*** Data supplied ***
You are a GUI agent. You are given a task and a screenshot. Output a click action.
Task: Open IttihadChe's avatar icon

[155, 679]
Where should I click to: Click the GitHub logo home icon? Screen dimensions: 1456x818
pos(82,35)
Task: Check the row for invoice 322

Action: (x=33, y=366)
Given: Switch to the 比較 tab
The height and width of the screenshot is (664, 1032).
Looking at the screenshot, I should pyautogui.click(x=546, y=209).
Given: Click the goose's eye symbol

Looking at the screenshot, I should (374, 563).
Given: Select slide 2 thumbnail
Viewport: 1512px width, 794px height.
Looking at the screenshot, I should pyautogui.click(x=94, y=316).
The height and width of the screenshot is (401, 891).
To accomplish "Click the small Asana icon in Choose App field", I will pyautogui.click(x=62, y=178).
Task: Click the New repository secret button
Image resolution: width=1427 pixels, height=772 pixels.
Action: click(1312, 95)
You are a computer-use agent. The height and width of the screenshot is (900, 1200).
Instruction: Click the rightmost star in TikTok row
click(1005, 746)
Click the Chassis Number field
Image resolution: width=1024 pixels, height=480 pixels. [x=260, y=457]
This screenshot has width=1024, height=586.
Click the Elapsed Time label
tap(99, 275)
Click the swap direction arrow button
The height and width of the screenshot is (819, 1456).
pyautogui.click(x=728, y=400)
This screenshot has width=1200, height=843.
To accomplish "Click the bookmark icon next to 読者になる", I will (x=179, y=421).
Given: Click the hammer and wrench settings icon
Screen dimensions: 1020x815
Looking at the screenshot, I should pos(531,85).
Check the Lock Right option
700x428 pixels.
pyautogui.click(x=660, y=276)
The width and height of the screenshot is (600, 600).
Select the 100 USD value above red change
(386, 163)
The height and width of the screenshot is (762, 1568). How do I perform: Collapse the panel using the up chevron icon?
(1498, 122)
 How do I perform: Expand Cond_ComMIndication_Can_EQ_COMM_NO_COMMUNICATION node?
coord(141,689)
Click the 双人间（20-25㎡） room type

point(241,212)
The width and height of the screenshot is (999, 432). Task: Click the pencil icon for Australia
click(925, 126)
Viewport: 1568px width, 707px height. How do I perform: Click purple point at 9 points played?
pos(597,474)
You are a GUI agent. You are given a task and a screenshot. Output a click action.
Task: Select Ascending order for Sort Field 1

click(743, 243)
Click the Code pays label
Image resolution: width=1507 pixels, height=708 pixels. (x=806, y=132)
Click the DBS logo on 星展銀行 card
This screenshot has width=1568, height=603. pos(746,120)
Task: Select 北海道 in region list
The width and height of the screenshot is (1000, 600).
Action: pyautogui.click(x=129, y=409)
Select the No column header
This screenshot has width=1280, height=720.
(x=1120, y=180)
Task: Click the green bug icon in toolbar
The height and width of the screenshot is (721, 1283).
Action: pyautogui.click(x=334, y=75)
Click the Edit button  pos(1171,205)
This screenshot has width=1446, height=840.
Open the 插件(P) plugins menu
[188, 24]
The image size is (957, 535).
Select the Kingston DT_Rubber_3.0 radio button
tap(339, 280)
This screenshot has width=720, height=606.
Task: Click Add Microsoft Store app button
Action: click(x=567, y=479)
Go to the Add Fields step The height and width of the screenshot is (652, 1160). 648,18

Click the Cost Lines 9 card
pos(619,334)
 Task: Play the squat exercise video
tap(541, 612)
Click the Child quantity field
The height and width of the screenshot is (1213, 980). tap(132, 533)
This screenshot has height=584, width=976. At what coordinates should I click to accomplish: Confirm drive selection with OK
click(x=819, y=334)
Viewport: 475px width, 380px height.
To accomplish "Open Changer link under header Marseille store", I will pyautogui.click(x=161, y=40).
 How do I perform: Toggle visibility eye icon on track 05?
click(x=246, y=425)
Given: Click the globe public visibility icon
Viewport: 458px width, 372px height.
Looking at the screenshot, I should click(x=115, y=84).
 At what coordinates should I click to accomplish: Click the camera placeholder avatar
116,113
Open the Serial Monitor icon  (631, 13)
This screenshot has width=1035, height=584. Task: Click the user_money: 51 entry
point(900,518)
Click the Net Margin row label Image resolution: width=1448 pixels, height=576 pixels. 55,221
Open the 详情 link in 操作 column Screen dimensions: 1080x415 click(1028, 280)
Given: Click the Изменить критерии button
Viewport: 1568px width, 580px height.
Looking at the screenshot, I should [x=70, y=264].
*** End of Data supplied ***
◆ Problem statement
An exact copy of the lines above between the line holding "Open the 插件(P) plugins menu" and the line holding "Given: Click the globe public visibility icon", inclusive, is the whole answer.

◆ Exercise solution
Open the 插件(P) plugins menu
[188, 24]
The image size is (957, 535).
Select the Kingston DT_Rubber_3.0 radio button
tap(339, 280)
This screenshot has width=720, height=606.
Task: Click Add Microsoft Store app button
Action: click(x=567, y=479)
Go to the Add Fields step The height and width of the screenshot is (652, 1160). 648,18

Click the Cost Lines 9 card
pos(619,334)
 Task: Play the squat exercise video
tap(541, 612)
Click the Child quantity field
The height and width of the screenshot is (1213, 980). tap(132, 533)
This screenshot has height=584, width=976. At what coordinates should I click to accomplish: Confirm drive selection with OK
click(x=819, y=334)
Viewport: 475px width, 380px height.
To accomplish "Open Changer link under header Marseille store", I will pyautogui.click(x=161, y=40).
 How do I perform: Toggle visibility eye icon on track 05?
click(x=246, y=425)
Given: Click the globe public visibility icon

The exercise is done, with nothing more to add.